1

This is a question that has to do more about performance and implementation. I want to create an app for getting info about tv series and would like to use thetvdb.com api. thetvdb offers an xml api and some guides to get u started. For initialization they say you must download a zip file (according to the id of the series you want to add).

The xml consists of three xml files. One is about the actors, one is about the banners and one that has all the info about the tv show inclucing seasons and episodes and overviews etc. The guide says that you parse the xml and add them to the tables of your db as you like.

My question is the following: Is it better to download the xml parse it and store it in my db and delete the xmls? Or should I use the xmls and parse them every time i want to get the show's info and present them to the user? What is the cost of one implementation and what is the cost of the second one?

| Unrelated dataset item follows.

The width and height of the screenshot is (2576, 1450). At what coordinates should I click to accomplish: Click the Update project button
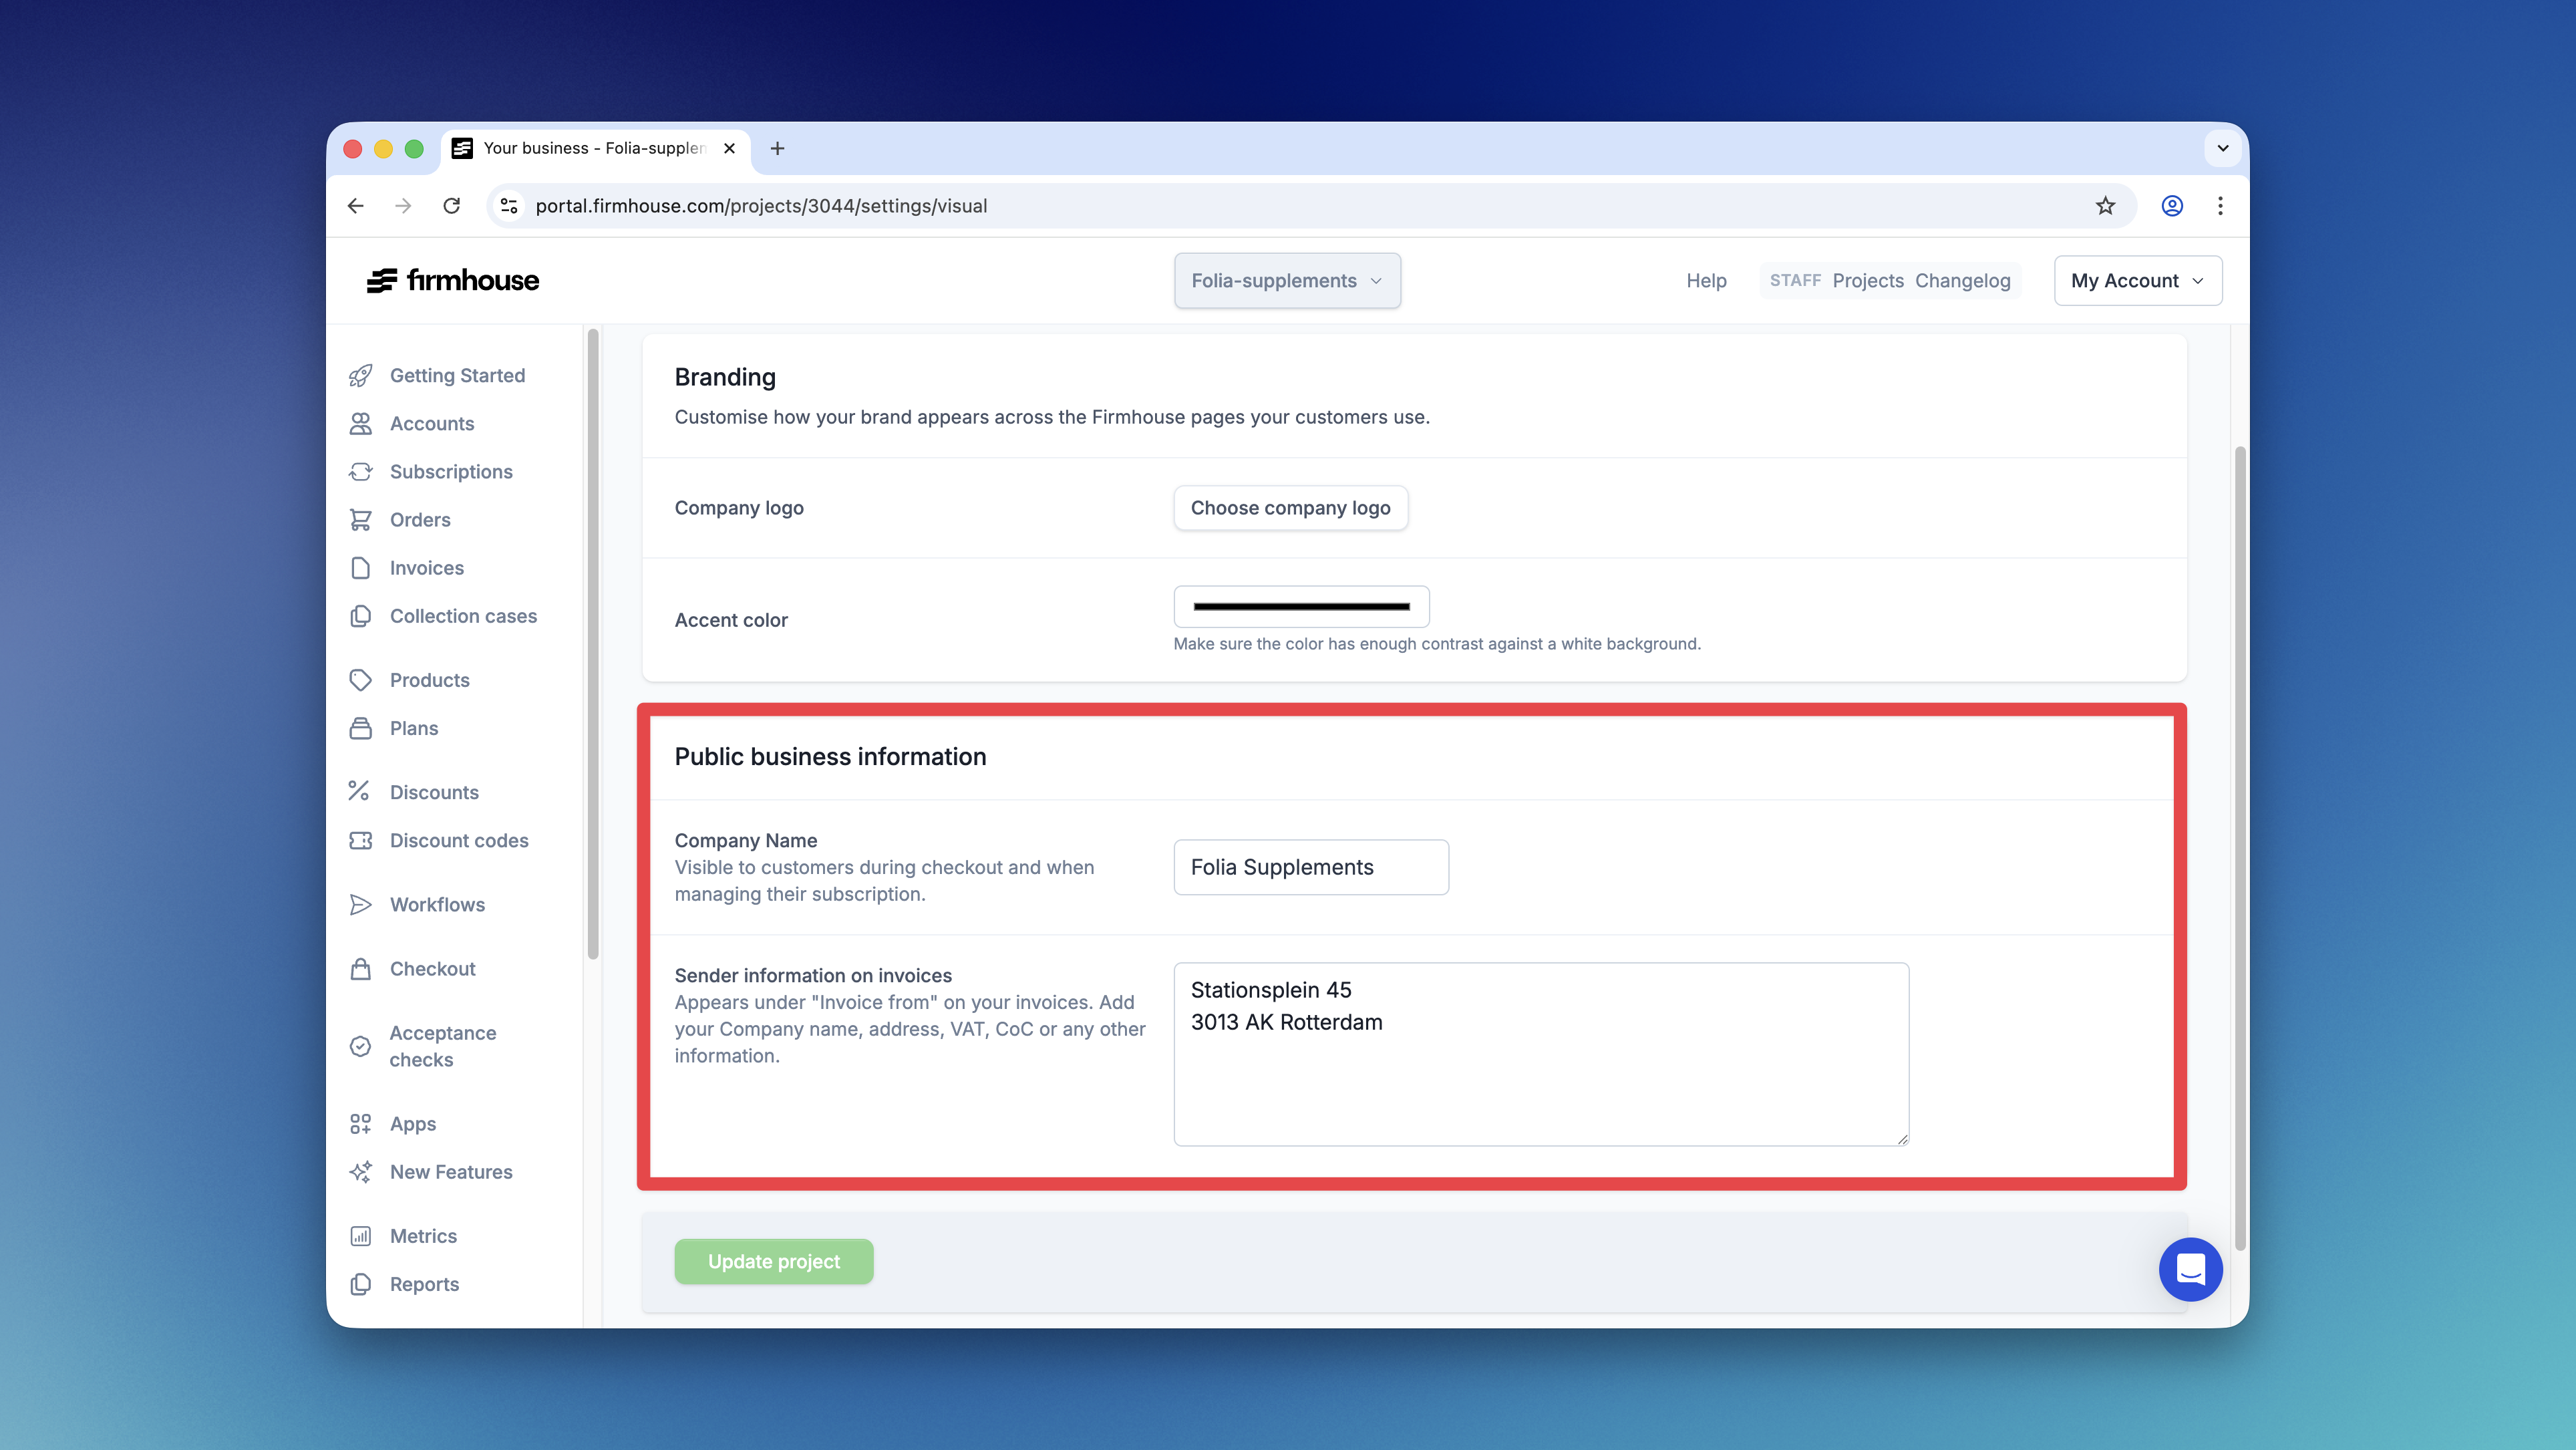[x=773, y=1261]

No code yet since I am still designing it.

Nigel B
  • 3,577
  • 3
  • 34
  • 52
Apostolos
  • 7,763
  • 17
  • 80
  • 150
  • possible duplicate of [Strategies to Implement search on XML file](http://stackoverflow.com/questions/11210600/strategies-to-implement-search-on-xml-file) – Mark O'Connor Sep 02 '13 at 18:54

3 Answers3

1

I would definitely parse the xml files and put them in to a database. Parsing xml files has considerable overhead - and relational databases are designed with the intent of querying the data inside them, and are very performant at this (especially if you design your database well , provide useful indexes and logical joins between the tables.

Moo-Juice
  • 38,257
  • 10
  • 78
  • 128
1

I think the right solution could depend on your application load(how many users will simultaneously use it), the average size and structure of xml files and the need to refresh the data.

The possible solutions are:

  1. If the xml files are not very big and complicated and don't contain a lot of unwanted information you possibly do not need to store this info in your db.
  2. In this case you can add the caching layer to your app that will store the files and repeatedly get them from the thetvdb if the previous request was too long time ago.
  3. If you think that you can send the required information to the clients in more compact or convenient way or it requires additional processing or you are planning to execute some group opperations on your data in the future then the better option is to store the data in db
  4. Also think about refreshing the data in your db (similarly to the 2-nd option).
  5. Also you can store only critical information in your db.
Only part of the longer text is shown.